Aims. We aim to explore the atmospheric properties of WASP-19b to understand its largely featureless thermal spectra using a state-of-the-art atmosphere code that includes a detailed treatment of the most important physical and chemical processes at play in such atmospheres.

Methods. We used the one-dimensional line-by-line radiative transfer code PHOENIX in its spherical symmetry configuration including the BT-Settl cloud model and C/O disequilibrium chemistry to analyse the observed thermal spectrum of WASP-19b.

Results. We find evidence for a thermal inversion in the dayside atmosphere of the highly irradiated ultra-hot Jupiter WASP-19b, with T_eq ~ 2700 K. At these high temperatures we find that H₂O dissociates thermally at pressures below 10⁻² bar. The inverted temperature-pressure profiles of WASP-19b show evidence of CO emission features at 4.5 μm in its secondary eclipse spectra.

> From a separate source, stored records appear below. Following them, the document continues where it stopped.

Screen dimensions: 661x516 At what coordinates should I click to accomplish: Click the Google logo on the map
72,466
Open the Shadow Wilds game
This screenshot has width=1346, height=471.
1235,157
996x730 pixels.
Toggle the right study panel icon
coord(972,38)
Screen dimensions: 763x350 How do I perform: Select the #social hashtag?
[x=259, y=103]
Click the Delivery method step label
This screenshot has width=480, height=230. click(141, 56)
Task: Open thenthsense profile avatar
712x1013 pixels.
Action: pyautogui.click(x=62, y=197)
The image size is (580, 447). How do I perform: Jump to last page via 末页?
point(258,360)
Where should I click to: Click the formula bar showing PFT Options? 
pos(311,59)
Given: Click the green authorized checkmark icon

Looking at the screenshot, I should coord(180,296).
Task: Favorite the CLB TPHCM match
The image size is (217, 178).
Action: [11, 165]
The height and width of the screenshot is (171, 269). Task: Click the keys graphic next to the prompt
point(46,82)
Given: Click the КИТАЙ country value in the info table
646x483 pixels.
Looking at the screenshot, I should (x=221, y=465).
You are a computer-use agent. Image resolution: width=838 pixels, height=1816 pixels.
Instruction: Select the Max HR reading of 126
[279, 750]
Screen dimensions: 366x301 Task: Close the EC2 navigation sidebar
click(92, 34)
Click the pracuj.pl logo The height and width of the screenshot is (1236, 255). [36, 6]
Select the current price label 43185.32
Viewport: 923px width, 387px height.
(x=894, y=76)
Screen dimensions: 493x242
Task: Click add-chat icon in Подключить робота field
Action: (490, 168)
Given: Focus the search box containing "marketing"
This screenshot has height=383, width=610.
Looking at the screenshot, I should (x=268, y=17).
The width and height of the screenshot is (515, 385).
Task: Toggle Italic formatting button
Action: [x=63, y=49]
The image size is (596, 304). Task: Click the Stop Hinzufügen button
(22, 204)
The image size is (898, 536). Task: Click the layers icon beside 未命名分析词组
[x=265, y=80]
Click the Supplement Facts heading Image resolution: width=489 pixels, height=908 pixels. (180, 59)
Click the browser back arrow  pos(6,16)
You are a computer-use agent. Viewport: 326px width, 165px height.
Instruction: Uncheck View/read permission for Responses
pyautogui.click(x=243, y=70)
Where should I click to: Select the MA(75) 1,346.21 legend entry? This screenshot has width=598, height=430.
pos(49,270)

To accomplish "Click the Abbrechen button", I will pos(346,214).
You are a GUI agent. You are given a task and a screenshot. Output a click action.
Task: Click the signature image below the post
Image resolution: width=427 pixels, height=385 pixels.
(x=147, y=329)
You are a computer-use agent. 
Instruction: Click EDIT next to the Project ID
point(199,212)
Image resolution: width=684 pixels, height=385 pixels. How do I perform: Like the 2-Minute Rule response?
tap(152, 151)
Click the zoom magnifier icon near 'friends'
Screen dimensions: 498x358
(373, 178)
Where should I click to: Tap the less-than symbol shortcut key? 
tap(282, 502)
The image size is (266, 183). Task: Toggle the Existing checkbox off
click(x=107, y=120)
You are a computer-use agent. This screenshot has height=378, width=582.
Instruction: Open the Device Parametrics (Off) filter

Conclusions. We find that the atmosphere of WASP-19b is thermally inverted. We infer that the thermal inversion is due to the strong impinging radiation. We show that H₂O is partially dissociated in the upper atmosphere above about τ = 10⁻², but is still a significant contributor to the infrared opacity, dominated by CO. The high-temperature and low-density conditions cause H₂O to have a flatter opacity profile than in non-irradiated brown dwarfs. Altogether these factors make H₂O more difficult to identify in WASP-19b. We suggest that the state-of-the-art PHOENIX model atmosphere code is well suited to the study of this new class of extrasolar planets, ultra-hot Jupiters.